*** Opening Material for the task ***
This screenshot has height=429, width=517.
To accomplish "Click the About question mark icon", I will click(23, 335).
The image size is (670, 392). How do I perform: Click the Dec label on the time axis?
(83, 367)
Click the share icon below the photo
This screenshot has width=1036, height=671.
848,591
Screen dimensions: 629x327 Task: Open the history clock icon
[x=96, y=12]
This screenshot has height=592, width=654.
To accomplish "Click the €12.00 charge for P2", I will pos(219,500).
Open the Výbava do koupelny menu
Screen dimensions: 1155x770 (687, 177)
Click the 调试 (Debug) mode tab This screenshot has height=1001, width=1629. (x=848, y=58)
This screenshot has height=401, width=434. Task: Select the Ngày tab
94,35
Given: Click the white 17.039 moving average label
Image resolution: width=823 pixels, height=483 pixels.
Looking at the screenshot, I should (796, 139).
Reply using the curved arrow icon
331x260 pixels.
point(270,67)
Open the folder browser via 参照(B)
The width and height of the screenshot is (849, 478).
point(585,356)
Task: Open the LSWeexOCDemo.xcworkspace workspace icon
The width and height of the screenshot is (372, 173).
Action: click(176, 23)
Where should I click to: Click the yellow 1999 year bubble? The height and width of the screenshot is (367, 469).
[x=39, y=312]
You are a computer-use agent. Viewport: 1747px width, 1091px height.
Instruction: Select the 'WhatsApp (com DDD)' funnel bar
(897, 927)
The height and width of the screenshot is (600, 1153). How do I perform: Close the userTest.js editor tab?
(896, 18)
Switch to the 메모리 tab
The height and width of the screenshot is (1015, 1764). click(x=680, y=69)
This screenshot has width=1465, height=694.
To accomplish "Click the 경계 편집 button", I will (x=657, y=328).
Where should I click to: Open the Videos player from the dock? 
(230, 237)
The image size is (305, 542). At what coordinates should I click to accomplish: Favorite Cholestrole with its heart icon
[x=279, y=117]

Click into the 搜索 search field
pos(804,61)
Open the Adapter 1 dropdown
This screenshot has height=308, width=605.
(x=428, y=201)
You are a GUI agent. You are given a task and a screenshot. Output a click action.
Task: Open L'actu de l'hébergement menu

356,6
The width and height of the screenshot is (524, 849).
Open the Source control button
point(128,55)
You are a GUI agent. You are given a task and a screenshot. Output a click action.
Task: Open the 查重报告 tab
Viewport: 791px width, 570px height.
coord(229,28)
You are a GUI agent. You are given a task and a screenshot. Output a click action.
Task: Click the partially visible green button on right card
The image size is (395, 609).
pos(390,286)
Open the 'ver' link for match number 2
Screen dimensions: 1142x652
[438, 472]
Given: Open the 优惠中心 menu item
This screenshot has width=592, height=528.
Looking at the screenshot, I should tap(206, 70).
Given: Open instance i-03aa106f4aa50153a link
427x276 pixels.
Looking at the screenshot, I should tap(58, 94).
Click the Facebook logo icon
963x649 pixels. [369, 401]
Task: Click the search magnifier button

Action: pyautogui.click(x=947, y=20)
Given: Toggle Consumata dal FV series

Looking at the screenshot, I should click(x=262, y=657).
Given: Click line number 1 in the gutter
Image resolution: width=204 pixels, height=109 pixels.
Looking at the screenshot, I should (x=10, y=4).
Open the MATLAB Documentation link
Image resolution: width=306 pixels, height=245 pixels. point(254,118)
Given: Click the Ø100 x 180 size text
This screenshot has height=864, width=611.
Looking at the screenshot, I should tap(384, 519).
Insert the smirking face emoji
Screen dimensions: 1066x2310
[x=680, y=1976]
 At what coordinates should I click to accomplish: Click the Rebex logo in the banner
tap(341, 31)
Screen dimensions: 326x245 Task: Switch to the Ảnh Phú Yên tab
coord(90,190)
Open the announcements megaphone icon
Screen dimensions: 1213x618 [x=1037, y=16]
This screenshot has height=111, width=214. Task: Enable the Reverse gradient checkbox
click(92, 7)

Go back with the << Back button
*** Closing Material for the task ***
How to complete this task — Of the lines above, retype only those from the line containing "Click the Facebook logo icon" through the line containing "Given: Click the Ø100 x 180 size text", including both, exactly.

Response box —
Click the Facebook logo icon
963x649 pixels. [369, 401]
Task: Click the search magnifier button

Action: pyautogui.click(x=947, y=20)
Given: Toggle Consumata dal FV series

Looking at the screenshot, I should click(x=262, y=657).
Given: Click line number 1 in the gutter
Image resolution: width=204 pixels, height=109 pixels.
Looking at the screenshot, I should (x=10, y=4).
Open the MATLAB Documentation link
Image resolution: width=306 pixels, height=245 pixels. point(254,118)
Given: Click the Ø100 x 180 size text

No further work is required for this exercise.